To be fair, I’m sure my own experience is merely the tip of the iceberg. The relationships I have with my own mom, my mother-in-law, my son, and everyone else who falls under the “mother/child” umbrella aren't traumatic or dramatic or even negative. I can only offer words and emojis of support to women who can't say the same and, as a result, struggle to find an ounce of celebratory "goodness" on a day that only serves as a painful reminder of a difficult relationship or past.
So, if your own feelings about Mother’s Day are conflicted, complicated, or so unapologetically clear that everyone around you knows you absolutely despise this one day out of the year, allow me to share a few reasons why this is still absolutely fine:
Because Being The Center Of Attention Is Uncomfortable
I mean, in theory, Mother's Day is supposed to be entirely about you, right? It sounds pretty nice, actually. Oh, but wait, this means being the center of attention and potentially eating a breakfast prepared by people who don't know how to cook. It probably means accepting art projects and crafts prepared by people who probably ate the paste instead of using it properly. I'll almost definitely mean people getting a hold of you frequently and/or staring at you during a special meal, which is slightly awkward.
So, yeah, it's complicated.
Because You Can't Really Take A Break From Motherhood
Personally, I wouldn't mind if all outside responsibilities were totally put on hold for a day (or seven). However, that's just not how life works, I'm afraid. Kids still get sick. Loved ones might still be far away. Chris Pratt still doesn't know who I am. Life is hard.
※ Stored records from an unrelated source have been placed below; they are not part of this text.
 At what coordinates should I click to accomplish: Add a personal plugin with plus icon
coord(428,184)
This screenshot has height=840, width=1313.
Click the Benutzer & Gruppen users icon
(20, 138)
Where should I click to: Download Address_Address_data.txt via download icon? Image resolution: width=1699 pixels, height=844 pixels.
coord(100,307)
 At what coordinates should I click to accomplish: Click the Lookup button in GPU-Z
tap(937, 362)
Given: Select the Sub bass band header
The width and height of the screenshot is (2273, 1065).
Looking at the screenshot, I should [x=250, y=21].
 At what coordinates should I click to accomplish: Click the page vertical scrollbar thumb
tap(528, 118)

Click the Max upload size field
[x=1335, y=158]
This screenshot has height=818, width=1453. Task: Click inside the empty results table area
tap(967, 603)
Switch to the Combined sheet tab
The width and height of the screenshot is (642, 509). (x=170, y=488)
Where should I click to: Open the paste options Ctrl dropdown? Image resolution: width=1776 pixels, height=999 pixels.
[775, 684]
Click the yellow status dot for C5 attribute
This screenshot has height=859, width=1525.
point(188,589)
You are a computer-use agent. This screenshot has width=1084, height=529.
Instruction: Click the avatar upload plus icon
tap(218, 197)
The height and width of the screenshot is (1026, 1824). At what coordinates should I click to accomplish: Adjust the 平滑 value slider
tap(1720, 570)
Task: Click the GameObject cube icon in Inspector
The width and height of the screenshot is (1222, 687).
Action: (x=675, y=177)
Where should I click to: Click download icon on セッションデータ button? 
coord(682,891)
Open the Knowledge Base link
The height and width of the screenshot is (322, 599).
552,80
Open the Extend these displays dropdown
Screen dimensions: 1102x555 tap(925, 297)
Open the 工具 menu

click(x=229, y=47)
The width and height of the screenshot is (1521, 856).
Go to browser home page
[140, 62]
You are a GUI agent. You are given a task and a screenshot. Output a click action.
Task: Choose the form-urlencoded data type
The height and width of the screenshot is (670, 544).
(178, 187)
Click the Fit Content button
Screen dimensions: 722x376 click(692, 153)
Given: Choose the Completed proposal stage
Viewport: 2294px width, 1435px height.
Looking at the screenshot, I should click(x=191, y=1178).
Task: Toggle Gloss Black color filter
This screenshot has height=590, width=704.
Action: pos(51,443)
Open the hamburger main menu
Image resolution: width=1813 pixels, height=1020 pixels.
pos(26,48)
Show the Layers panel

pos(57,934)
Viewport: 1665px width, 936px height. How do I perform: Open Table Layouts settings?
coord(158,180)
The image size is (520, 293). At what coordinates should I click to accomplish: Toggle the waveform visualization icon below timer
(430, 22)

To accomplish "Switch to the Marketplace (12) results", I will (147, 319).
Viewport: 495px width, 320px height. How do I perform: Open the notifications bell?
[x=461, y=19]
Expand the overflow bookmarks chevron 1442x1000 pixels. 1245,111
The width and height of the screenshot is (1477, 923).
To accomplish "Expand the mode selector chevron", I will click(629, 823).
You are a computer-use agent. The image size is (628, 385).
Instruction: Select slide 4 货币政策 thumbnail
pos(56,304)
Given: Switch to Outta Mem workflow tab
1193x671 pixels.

Because Sometimes Mother's Day Gifts Are The Worst
It's fine to acknowledge that you had some expectations. Last year, there was one simple thing I requested my family not do on Mother's Day (I wish I could tell you all what it was, but then I would have to kill you, I'm afraid.) Lo and behold, we ended up doing it because that's just how life works sometimes. I tried to make the best of it, but actually I was pretty bummed.
Because Other Moms' Feelings On Mother's Day Shouldn't Dictate Your Own
Oh man, if only feelings had off switches, right? Why hasn't science figured this one out?
Because Your Relationship With Your Own Mother Might Be Complicated
Becoming a mom doesn't automatically mean that your own relationship with your mom (or any mom-figures, really) is suddenly healthy and positive. If anything, it's just as complex as it was before, and perhaps even more so now that you're a parent, too.
Because Some Women Are Struggling To Become Moms
A giant internet hug to every woman who will spend this Mother's Day trying to conceive and struggling with infertility. Know that it's completely OK to log off social media, stay away from your phone, and avoid the day entirely.
Because You're Allowed To Feel However You Want To Feel
Seriously, as long as you don't use those feelings against others, or as an excuse to throw brunch food at them, you do you.